(Work task 1):
From the Oedipus notes, list every line number that appears at the start of a note, before the closing bracket. Skip line numbers that are only mentioned inside a note's body.
(Work task 2):
Answer these from the Oedipus notes:
(a) In what region was the oracular shrine of Abae?
(b) What two meanings do the roots of the names Lykeios and Lykios seem to carry?
(c) What is the Corinthian hesitant to tell the king?
(Work task 3):
Extend the Oedipus notes with further entries that follow on from the note about the Corinthian's hesitation.

(Excerpt to read):
####################

P. 42, l. 730, Crossing of Three Ways.]—Cross roads always had dark associations. This particular spot was well known to tradition and is still pointed out. "A bare isolated hillock of grey stone stands at the point where our road from Daulia meets the road to Delphi and a third road that stretches to the south.... The road runs up a frowning pass between Parnassus on the right hand and the spurs of the Helicon range on the left. Away to the south a wild and desolate valley opens, running up among the waste places of Helicon, a scene of inexpressible grandeur and desolation" (Jebb, abridged).
P. 44, l. 754, Who could bring, &c.]—Oedipus of course thought he had killed them all. See his next speech.
P. 51.]—Observe the tragic effect of this prayer. Apollo means to destroy Jocasta, not to save her; her prayer is broken across by the entry of the Corinthian Stranger, which seems like a deliverance but is really a link in the chain of destruction. There is a very similar effect in Sophocles' Electra, 636-659, Clytaemnestra's prayer; compare also the prayers to Cypris in Euripides' Hippolytus.
P. 51, l. 899.]—Abae was an ancient oracular shrine in Boeotia; Olympia in Elis was the seat of the Olympian Games and of a great Temple of Zeus.
P. 52, l. 918, O Slayer of the Wolf, O Lord of Light.]—The names Lykeios, Lykios, &c., seem to have two roots, one meaning "Wolf" and the other "Light."
P. 56, l. 987, Thy father's tomb Like light across [Pg 91] our darkness.]—This ghastly line does not show hardness of heart, it shows only the terrible position in which Oedipus and Jocasta are. Naturally Oedipus would give thanks if his father was dead. Compare his question above, p. 54, l. 960, "Not murdered?"—He cannot get the thought of the fated murder out of his mind.
P. 57, l. 994.]—Why does Oedipus tell the Corinthian this oracle, which he has kept a secret even from his wife till to-day?—Perhaps because, if there is any thought of his going back to Corinth, his long voluntary exile must be explained. Perhaps, too, the secret possesses his mind so overpoweringly that it can hardly help coming out.
Pp. 57, 58, ll. 1000-1020.]—It is natural that the Corinthian hesitates before telling a king that he is really not of royal birth.

####################

(Entries provided):

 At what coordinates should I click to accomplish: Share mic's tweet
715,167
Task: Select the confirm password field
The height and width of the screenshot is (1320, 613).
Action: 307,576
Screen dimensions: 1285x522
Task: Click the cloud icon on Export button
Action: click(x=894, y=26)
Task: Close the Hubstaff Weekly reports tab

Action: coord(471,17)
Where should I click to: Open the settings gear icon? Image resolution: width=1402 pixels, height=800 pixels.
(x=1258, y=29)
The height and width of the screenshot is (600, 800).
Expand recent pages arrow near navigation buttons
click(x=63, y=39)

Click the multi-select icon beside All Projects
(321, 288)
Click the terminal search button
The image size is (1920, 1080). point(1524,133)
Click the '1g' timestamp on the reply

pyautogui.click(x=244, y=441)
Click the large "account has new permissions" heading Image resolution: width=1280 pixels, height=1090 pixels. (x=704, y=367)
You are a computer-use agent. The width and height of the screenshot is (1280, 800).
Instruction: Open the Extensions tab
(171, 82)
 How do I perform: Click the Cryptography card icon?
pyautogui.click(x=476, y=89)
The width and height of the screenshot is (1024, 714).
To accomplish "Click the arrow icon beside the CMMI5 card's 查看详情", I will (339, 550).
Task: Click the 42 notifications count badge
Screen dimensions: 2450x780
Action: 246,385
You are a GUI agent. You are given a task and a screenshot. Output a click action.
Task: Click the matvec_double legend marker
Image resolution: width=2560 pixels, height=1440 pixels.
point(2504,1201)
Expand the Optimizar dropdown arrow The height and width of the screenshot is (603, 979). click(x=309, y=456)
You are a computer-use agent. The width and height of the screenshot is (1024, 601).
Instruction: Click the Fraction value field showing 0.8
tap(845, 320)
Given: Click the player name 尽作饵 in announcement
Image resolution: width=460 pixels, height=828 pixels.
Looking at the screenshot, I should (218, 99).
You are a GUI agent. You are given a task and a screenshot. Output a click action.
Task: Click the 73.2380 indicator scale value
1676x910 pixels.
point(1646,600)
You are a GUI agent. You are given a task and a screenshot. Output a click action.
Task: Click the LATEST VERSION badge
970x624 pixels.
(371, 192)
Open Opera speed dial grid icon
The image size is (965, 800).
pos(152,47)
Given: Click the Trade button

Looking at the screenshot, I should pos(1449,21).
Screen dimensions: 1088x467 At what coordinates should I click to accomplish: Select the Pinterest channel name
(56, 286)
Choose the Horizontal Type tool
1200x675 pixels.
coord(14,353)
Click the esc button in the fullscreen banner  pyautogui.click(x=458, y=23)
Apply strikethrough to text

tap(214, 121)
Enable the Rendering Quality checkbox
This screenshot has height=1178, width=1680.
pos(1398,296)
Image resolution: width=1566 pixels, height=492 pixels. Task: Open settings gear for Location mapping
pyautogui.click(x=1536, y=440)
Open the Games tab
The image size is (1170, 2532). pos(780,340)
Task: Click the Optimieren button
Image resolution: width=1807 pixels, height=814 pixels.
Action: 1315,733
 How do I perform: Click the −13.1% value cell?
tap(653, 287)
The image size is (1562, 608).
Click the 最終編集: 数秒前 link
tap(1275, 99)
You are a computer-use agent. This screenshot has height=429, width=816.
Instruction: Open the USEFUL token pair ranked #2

####################

(Response 1):
730, 754, 899, 918, 987, 994, 1000-1020

(Response 2):
(a) Boeotia
(b) "Wolf" and "Light"
(c) That he is really not of royal birth

(Response 3):
Pp. 64, 65, ll. 1086-1109.]—This joyous Chorus strikes a curious note. Of course it forms a good contrast with what succeeds, but how can the Elders take such a serenely happy view of the discovery that Oedipus is a foundling just after they have been alarmed at the exit of Jocasta? It seems as if the last triumphant speech of Oedipus, "fey" and almost touched with megalomania as it was, had carried the feeling of the Chorus with it.
P. 66, l. 1122.]—Is there any part in any tragedy so short and yet so effective as that of this Shepherd?
P. 75, l. 1264, Like a dead bird.]—The curious word, [Greek: empeplêgmenên], seems to be taken from Odyssey xxii. 469, where it is applied to birds caught in a snare. As to the motives of Oedipus, his first blind instinct to kill Jocasta as a thing that polluted the [Pg 92] earth; when he saw her already dead, a revulsion came.
P. 76, ll. 1305 ff.]—Observe how a climax of physical horror is immediately veiled and made beautiful by lyrical poetry. Sophocles does not, however, carry this plan of simply flooding the scene with sudden beauty nearly so far as Euripides does. See Hipp., p. 39; Trojan Women, p. 51.
P. 83, ll. 1450 ff., Set me to live on the wild hills.]—These lines serve to explain the conception, existing in the poet's own time, of Oedipus as a daemon or ghost haunting Mount Kithairon.
P. 86, l. 1520, Creon.]—Amid all Creon's whole-hearted forgiveness of Oedipus and his ready kindness there are one or two lines of his which strike a modern reader as tactless if not harsh. Yet I do not think that Sophocles meant to produce that effect. At the present day it is not in the best manners to moralise over a man who is down, any more than it is the part of a comforter to expound and insist upon his friend's misfortunes. But it looks as if ancient manners expected, and even demanded, both. Cf. the attitude of Theseus to Adrastus in Eur., Suppliants.